A former police officer who was beaten by other officers while working undercover during a protest against police violence in St. Louis in 2017 was awarded $23 million by a Missouri judge.
Luther Hall, the former officer, won the default judgment on Monday against one of his former colleagues after the defendant failed to respond to a lawsuit over the 2017 attack, court records showed.
“Mr. Hall had to endure this severe beating, and while that was happening, he knew it was being administered by his colleagues who were sworn to serve and protect,” Judge Joseph Whyte of the St. Louis Circuit Court said at the hearing, according to KSDK, a local news station.
Mr. Hall, who is Black, was attacked during a protest in September 2017 that was organized in response to the acquittal of Jason Stockley, a white police officer who killed a 24-year-old Black man, Anthony Lamar Smith, after a high-speed chase in 2011. The officers accused in the beating are white.
The acquittal led to days of demonstrations in downtown St. Louis, during which police officers used tear gas and pepper balls against protesters who were lobbing bricks and bottles at them.
Mr. Hall was not immediately available for comment on Thursday. Earlier in the week, he told the television station KMOV that he and his partner were embedded among the protesters and were assigned to arrest anyone they saw inciting violence or damaging property.
When a police officer ordered Mr. Hall to the ground, he began to comply, lifting his hands, but was “forcefully thrown to the ground twice, kicked, and hit by fists and police batons all over his body,” according to the judgment.
During the 2017 protests, the St. Louis Metropolitan Police Department lauded its officers on social media for showing “great restraint.” On Sept. 17, 2017, the night of Mr. Hall’s assault by his colleagues, the acting police chief, Lawrence O’Toole, told reporters that the city was safe and that the police had “owned” the night.
The assault left Mr. Hall with a concussion, injuries to his head and body, and post-traumatic stress disorder. Too disabled to work, Mr. Hall retired early after a 22-year career with the St. Louis Police Department.
Judge Whyte issued a default judgment against one of the officers involved in the attack, Randy Hays, who was among three officers prosecuted in a federal case filed in 2018.
Judge Whyte noted in his decision that after Mr. Hall was assaulted, Mr. Hays had sent a text message to another officer, saying that if the beating had been of a protester rather than a police officer, “it wouldn’t be a problem at all.”
The judge said that Mr. Hays’s speech and actions showed “complete indifference” to “an individual he believed to be an unarmed African American doing nothing wrong.”
Mr. Hays, who pleaded guilty in 2019 to a felony count of deprivation of civil rights, was served with Mr. Hall’s lawsuit in prison, but never responded.

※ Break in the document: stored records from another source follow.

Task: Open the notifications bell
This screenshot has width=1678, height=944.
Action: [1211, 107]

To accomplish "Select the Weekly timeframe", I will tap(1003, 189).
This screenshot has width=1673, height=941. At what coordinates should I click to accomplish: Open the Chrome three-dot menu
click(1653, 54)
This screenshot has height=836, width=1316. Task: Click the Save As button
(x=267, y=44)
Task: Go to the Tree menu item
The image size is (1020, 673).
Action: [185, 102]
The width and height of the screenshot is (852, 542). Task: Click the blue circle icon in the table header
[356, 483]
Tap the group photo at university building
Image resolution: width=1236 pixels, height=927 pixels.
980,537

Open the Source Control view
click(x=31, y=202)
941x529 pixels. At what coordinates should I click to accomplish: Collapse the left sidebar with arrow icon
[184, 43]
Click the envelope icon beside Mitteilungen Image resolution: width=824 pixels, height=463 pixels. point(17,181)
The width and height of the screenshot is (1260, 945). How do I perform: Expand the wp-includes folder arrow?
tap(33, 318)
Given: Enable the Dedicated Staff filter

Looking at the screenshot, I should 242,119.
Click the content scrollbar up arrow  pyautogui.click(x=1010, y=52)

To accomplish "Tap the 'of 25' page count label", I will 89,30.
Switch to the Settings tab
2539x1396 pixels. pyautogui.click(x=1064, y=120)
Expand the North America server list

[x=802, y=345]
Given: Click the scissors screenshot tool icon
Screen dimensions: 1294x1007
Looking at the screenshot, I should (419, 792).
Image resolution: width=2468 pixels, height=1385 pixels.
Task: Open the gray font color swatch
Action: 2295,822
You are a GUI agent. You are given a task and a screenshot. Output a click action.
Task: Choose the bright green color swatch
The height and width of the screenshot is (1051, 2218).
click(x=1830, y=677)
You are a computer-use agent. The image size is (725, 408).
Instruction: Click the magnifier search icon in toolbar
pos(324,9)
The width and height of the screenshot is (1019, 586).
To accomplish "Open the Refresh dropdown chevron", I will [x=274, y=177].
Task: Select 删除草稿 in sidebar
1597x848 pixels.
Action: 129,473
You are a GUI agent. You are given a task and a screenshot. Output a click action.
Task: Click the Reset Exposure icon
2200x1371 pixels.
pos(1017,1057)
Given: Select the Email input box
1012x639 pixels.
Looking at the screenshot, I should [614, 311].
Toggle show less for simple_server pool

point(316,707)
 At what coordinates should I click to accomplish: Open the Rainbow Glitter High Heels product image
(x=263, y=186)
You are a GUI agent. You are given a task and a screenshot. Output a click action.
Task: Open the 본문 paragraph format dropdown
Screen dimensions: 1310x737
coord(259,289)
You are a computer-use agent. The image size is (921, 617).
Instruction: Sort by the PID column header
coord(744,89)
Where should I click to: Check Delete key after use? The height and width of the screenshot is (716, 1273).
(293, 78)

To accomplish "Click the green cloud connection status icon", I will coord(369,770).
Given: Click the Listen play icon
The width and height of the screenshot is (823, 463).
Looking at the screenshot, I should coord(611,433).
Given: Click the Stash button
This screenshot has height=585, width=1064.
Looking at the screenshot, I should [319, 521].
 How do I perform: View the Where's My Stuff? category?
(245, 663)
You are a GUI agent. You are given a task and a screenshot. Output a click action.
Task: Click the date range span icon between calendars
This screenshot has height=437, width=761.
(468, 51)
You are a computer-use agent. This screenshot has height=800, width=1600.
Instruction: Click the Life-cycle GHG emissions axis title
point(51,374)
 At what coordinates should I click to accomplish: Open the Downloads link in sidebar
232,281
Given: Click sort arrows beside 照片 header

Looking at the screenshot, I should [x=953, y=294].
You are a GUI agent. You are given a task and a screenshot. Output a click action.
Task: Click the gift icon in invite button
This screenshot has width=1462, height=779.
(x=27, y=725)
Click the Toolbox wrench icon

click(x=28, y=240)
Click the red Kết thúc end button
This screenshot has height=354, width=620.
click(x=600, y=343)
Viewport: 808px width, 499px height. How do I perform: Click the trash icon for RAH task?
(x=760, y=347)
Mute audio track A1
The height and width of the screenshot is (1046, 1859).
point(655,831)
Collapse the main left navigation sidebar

Mr. Hall previously won a $5 million settlement in a civil case against the city of St. Louis. He also settled a lawsuit against a fourth officer, Bailey Colletta, for an undisclosed sum, according to his lawyer, Lynette Petruska.
In 2021, a federal judge sentenced Ms. Colletta to three years of probation and two consecutive weekends of imprisonment for perjury. According to the federal indictment, Ms. Colletta, who was in a romantic relationship with Mr. Hays at the time of the protests, provided false and misleading testimony to the grand jury, including a statement that the detective was “brought to the ground very gently.”
Mr. Hall has two separate claims pending against two other officers involved in the beating, Dustin Boone and Christopher Myers, Ms. Petruska said. The judge in the federal case sentenced Mr. Boone to one year in prison, while Mr. Myers was given a year of probation. Mr. Hall is seeking to collect an arbitration award against a fifth officer, Steve Korte, who was also indicted in the federal case but was later acquitted.